La ripresa globale del nazionalismo si colora spesso di tratti religiosi. A questo proposito, fanno la parte del leone gli Stati a prevalenza islamica (40 dei 50 paesi più pericolosi per i cristiani) e le dittature atee (Corea del Nord e Laos, più della stessa Cina). Ma anche nazioni che si identificano con altri culti di Stato (come India, Myanmar e Nepal) sono a rischio per i battezzati. A livello territoriale, il Nord Africa e il Medio Oriente tornano a mietere vittime a causa della crescente destabilizzazione politica interna (Tunisia, Libia, Egitto, Iraq, Siria). Senza dimenticare i Paesi del Corno d’Africa (Etiopia, Eritrea e Somalia) e il caso penoso di Boko Haram in Nigeria.
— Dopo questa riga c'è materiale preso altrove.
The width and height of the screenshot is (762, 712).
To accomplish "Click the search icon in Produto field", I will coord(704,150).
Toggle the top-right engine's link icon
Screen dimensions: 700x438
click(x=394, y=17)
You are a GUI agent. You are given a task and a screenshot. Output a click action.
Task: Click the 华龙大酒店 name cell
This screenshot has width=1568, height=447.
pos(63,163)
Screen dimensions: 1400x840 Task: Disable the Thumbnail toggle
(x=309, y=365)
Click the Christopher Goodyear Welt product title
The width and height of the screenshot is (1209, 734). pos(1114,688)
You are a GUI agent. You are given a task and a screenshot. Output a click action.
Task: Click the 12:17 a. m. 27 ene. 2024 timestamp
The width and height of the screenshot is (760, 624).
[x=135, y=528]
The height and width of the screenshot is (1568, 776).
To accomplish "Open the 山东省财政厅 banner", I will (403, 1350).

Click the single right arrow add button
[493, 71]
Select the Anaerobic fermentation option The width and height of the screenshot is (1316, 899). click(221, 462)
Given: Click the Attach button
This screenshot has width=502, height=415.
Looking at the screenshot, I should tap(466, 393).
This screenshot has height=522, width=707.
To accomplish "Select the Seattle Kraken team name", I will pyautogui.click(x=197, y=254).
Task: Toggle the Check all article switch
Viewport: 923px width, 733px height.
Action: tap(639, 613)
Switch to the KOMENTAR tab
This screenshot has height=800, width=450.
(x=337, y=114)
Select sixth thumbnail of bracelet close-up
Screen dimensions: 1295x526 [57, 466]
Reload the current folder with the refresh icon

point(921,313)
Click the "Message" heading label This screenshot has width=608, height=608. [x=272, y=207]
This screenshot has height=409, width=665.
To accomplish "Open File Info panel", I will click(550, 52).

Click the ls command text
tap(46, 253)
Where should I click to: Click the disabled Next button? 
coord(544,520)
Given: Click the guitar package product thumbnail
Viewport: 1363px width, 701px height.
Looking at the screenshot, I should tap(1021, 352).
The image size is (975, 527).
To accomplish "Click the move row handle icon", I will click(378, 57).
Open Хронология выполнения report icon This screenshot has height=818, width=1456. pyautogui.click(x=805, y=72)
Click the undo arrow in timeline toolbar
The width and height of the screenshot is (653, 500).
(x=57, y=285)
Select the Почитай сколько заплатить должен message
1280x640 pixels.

Perfino in America centrale (Messico) e meridionale (Colombia) è ancora attiva una consistente persecuzione anticristiana.

Un cristianesimo più identitario

I cristiani sono nati in mezzo alle persecuzioni. I primissimi credenti in Gesù di Nazareth subirono l’ostilità dei giudei, loro correligionari. E i proseliti dovettero fronteggiare l’opposizione crescente di Roma imperiale, che già l’Apocalisse giovannea identificava con la grande prostituta Babilonia. L’inimicizia del mondo non sorprende dunque i discepoli, messi in guardia dal Maestro stesso (Mt 10, 17-22).

Lungo i secoli molte cose però sono cambiate, specie nel corso dell’ultimo. Mentre l’ostilità degli avversari si conferma come volontà di piegare i credenti a un’altra signoria, l’atteggiamento odierno dei cristiani è almeno in parte differente. In un tempo in cui la Chiesa per prima riconosce il principio di libertà religiosa, la resistenza assume sovente i tratti di una rivendicazione identitaria. E così, anche da parte cristiana la causa si carica frequentemente di toni politici. Un risvolto paradossale, dopo che la Chiesa ha deposto le ambizioni temporali del passato.